- _Task description_
Scan the material below for lines with the string "Click". State how many there are and nothing else.

- _Data records_

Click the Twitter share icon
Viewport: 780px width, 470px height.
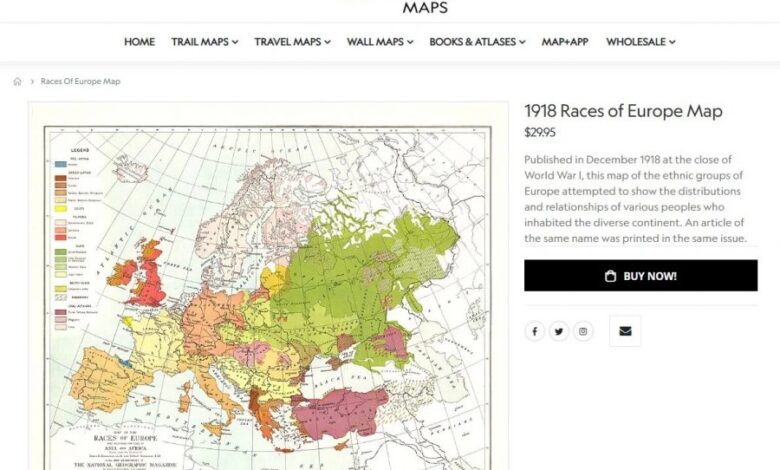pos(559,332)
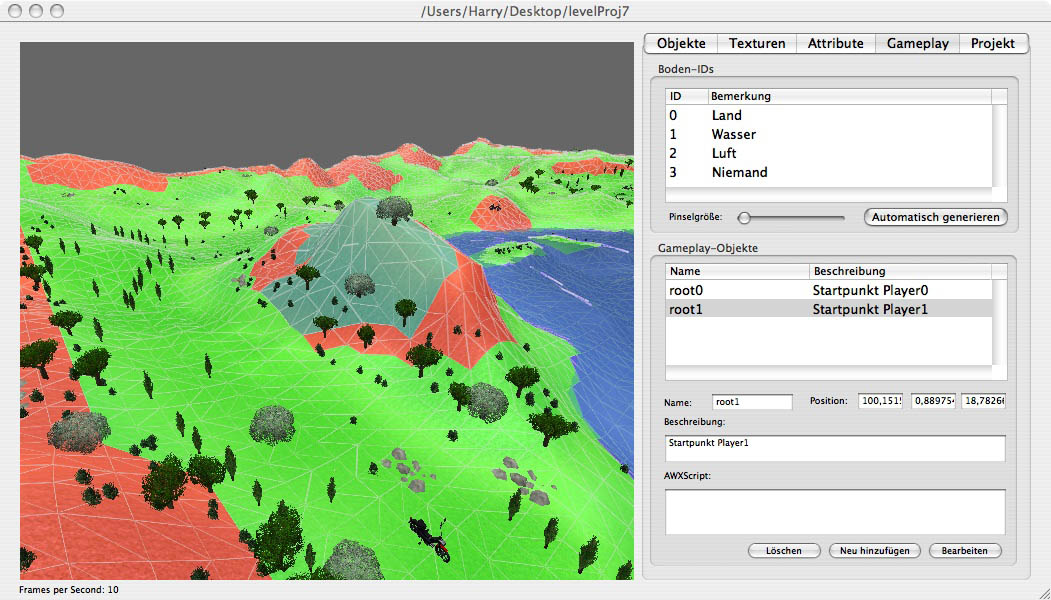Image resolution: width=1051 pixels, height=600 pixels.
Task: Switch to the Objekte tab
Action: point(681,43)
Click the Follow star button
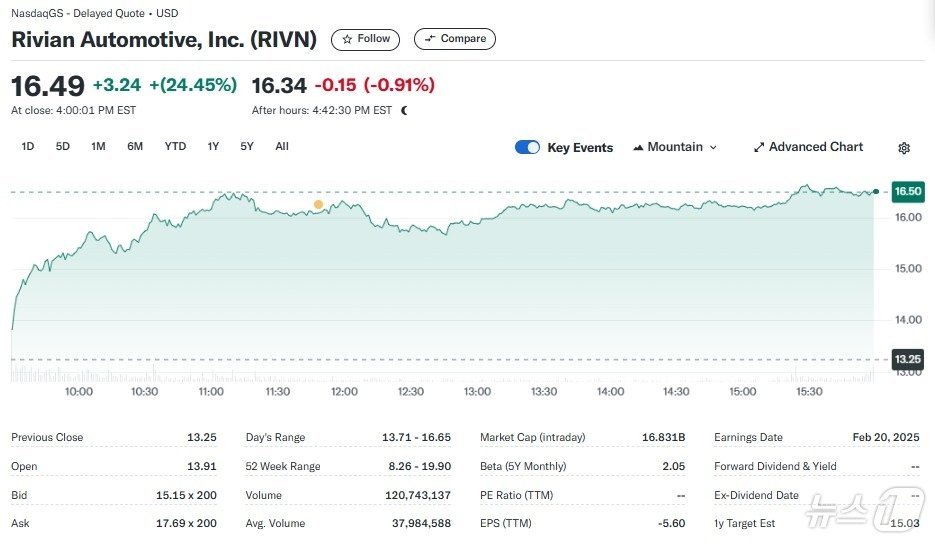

- _Your response_
2